To be done: Reproduce each of the following rows word for word, with nothing changed or left out.

Data items
============

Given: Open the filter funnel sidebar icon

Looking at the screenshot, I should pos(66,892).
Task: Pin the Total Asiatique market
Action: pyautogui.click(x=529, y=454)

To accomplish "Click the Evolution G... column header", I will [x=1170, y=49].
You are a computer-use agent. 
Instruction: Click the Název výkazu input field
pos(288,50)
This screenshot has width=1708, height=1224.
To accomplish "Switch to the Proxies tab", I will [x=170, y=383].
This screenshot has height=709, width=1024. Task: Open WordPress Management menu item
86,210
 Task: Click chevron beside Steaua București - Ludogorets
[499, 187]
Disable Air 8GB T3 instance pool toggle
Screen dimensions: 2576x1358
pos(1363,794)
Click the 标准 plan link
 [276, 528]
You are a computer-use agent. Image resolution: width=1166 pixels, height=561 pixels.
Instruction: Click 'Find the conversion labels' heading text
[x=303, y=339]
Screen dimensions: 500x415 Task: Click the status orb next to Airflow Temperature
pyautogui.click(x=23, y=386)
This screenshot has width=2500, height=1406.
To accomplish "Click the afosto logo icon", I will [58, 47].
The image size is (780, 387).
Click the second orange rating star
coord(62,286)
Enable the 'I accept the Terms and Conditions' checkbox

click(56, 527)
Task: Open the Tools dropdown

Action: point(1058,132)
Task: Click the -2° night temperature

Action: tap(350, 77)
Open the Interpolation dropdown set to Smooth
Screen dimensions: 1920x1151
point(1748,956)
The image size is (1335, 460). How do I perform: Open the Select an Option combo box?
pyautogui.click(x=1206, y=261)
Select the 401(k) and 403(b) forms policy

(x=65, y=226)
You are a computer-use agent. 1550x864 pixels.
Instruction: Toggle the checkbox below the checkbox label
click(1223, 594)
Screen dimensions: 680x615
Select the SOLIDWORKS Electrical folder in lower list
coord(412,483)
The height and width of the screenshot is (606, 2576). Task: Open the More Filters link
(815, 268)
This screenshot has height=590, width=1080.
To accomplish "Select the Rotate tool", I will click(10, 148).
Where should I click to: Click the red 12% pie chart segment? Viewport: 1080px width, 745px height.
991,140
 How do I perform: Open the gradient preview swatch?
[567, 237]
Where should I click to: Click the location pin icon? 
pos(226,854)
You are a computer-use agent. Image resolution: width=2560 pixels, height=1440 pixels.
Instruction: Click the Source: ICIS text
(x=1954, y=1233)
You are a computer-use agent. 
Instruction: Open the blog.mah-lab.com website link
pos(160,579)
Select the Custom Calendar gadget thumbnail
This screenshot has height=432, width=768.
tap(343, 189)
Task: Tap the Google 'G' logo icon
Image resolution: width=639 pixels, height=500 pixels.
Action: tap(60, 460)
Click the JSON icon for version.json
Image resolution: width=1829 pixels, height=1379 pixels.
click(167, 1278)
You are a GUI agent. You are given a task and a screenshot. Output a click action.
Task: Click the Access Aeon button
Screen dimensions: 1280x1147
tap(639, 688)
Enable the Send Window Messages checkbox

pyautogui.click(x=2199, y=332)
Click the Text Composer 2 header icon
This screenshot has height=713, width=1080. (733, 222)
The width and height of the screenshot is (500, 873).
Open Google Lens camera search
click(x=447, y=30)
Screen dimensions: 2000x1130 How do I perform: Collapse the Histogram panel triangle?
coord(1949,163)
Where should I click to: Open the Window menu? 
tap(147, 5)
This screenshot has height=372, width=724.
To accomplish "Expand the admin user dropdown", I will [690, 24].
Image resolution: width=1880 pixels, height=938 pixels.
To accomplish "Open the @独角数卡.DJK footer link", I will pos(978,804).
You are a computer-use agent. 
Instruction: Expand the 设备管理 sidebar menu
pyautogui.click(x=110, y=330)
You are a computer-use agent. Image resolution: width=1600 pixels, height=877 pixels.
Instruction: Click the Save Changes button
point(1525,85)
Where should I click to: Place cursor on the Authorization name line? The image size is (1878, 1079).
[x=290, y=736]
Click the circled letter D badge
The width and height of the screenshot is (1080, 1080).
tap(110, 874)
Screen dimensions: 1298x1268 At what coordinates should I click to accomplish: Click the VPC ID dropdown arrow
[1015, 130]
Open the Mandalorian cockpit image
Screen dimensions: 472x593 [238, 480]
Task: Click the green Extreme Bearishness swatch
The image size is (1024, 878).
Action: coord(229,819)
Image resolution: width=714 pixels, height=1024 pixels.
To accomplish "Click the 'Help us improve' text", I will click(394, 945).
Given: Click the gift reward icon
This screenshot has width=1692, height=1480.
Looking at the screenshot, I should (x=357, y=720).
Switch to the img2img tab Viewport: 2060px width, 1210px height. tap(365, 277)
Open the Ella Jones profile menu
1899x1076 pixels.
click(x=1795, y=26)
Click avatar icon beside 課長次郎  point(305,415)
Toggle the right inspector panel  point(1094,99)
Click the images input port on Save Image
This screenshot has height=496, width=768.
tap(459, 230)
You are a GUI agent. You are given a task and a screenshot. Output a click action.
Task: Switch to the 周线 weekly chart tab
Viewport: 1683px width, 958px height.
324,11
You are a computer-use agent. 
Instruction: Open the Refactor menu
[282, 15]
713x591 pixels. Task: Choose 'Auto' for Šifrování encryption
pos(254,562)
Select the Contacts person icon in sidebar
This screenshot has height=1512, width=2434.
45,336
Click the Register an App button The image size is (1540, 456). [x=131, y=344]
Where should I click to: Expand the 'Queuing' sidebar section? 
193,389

============

Output of the exercise:
Given: Open the filter funnel sidebar icon

Looking at the screenshot, I should pos(66,892).
Task: Pin the Total Asiatique market
Action: pyautogui.click(x=529, y=454)

To accomplish "Click the Evolution G... column header", I will [x=1170, y=49].
You are a computer-use agent. 
Instruction: Click the Název výkazu input field
pos(288,50)
This screenshot has width=1708, height=1224.
To accomplish "Switch to the Proxies tab", I will [x=170, y=383].
This screenshot has height=709, width=1024. Task: Open WordPress Management menu item
86,210
 Task: Click chevron beside Steaua București - Ludogorets
[499, 187]
Disable Air 8GB T3 instance pool toggle
Screen dimensions: 2576x1358
pos(1363,794)
Click the 标准 plan link
 [276, 528]
You are a computer-use agent. Image resolution: width=1166 pixels, height=561 pixels.
Instruction: Click 'Find the conversion labels' heading text
[x=303, y=339]
Screen dimensions: 500x415 Task: Click the status orb next to Airflow Temperature
pyautogui.click(x=23, y=386)
This screenshot has width=2500, height=1406.
To accomplish "Click the afosto logo icon", I will [58, 47].
The image size is (780, 387).
Click the second orange rating star
coord(62,286)
Enable the 'I accept the Terms and Conditions' checkbox

click(56, 527)
Task: Open the Tools dropdown

Action: point(1058,132)
Task: Click the -2° night temperature

Action: tap(350, 77)
Open the Interpolation dropdown set to Smooth
Screen dimensions: 1920x1151
point(1748,956)
The image size is (1335, 460). How do I perform: Open the Select an Option combo box?
pyautogui.click(x=1206, y=261)
Select the 401(k) and 403(b) forms policy

(x=65, y=226)
You are a computer-use agent. 1550x864 pixels.
Instruction: Toggle the checkbox below the checkbox label
click(1223, 594)
Screen dimensions: 680x615
Select the SOLIDWORKS Electrical folder in lower list
coord(412,483)
The height and width of the screenshot is (606, 2576). Task: Open the More Filters link
(815, 268)
This screenshot has height=590, width=1080.
To accomplish "Select the Rotate tool", I will click(10, 148).
Where should I click to: Click the red 12% pie chart segment? Viewport: 1080px width, 745px height.
991,140
 How do I perform: Open the gradient preview swatch?
[567, 237]
Where should I click to: Click the location pin icon? 
pos(226,854)
You are a computer-use agent. Image resolution: width=2560 pixels, height=1440 pixels.
Instruction: Click the Source: ICIS text
(x=1954, y=1233)
You are a computer-use agent. 
Instruction: Open the blog.mah-lab.com website link
pos(160,579)
Select the Custom Calendar gadget thumbnail
This screenshot has height=432, width=768.
tap(343, 189)
Task: Tap the Google 'G' logo icon
Image resolution: width=639 pixels, height=500 pixels.
Action: tap(60, 460)
Click the JSON icon for version.json
Image resolution: width=1829 pixels, height=1379 pixels.
click(167, 1278)
You are a GUI agent. You are given a task and a screenshot. Output a click action.
Task: Click the Access Aeon button
Screen dimensions: 1280x1147
tap(639, 688)
Enable the Send Window Messages checkbox

pyautogui.click(x=2199, y=332)
Click the Text Composer 2 header icon
This screenshot has height=713, width=1080. (733, 222)
The width and height of the screenshot is (500, 873).
Open Google Lens camera search
click(x=447, y=30)
Screen dimensions: 2000x1130 How do I perform: Collapse the Histogram panel triangle?
coord(1949,163)
Where should I click to: Open the Window menu? 
tap(147, 5)
This screenshot has height=372, width=724.
To accomplish "Expand the admin user dropdown", I will [690, 24].
Image resolution: width=1880 pixels, height=938 pixels.
To accomplish "Open the @独角数卡.DJK footer link", I will pos(978,804).
You are a computer-use agent. 
Instruction: Expand the 设备管理 sidebar menu
pyautogui.click(x=110, y=330)
You are a computer-use agent. Image resolution: width=1600 pixels, height=877 pixels.
Instruction: Click the Save Changes button
point(1525,85)
Where should I click to: Place cursor on the Authorization name line? The image size is (1878, 1079).
[x=290, y=736]
Click the circled letter D badge
The width and height of the screenshot is (1080, 1080).
tap(110, 874)
Screen dimensions: 1298x1268 At what coordinates should I click to accomplish: Click the VPC ID dropdown arrow
[1015, 130]
Open the Mandalorian cockpit image
Screen dimensions: 472x593 [238, 480]
Task: Click the green Extreme Bearishness swatch
The image size is (1024, 878).
Action: coord(229,819)
Image resolution: width=714 pixels, height=1024 pixels.
To accomplish "Click the 'Help us improve' text", I will click(394, 945).
Given: Click the gift reward icon
This screenshot has width=1692, height=1480.
Looking at the screenshot, I should (x=357, y=720).
Switch to the img2img tab Viewport: 2060px width, 1210px height. tap(365, 277)
Open the Ella Jones profile menu
1899x1076 pixels.
click(x=1795, y=26)
Click avatar icon beside 課長次郎  point(305,415)
Toggle the right inspector panel  point(1094,99)
Click the images input port on Save Image
This screenshot has height=496, width=768.
tap(459, 230)
You are a GUI agent. You are given a task and a screenshot. Output a click action.
Task: Switch to the 周线 weekly chart tab
Viewport: 1683px width, 958px height.
324,11
You are a computer-use agent. 
Instruction: Open the Refactor menu
[282, 15]
713x591 pixels. Task: Choose 'Auto' for Šifrování encryption
pos(254,562)
Select the Contacts person icon in sidebar
This screenshot has height=1512, width=2434.
45,336
Click the Register an App button The image size is (1540, 456). [x=131, y=344]
Where should I click to: Expand the 'Queuing' sidebar section? 
193,389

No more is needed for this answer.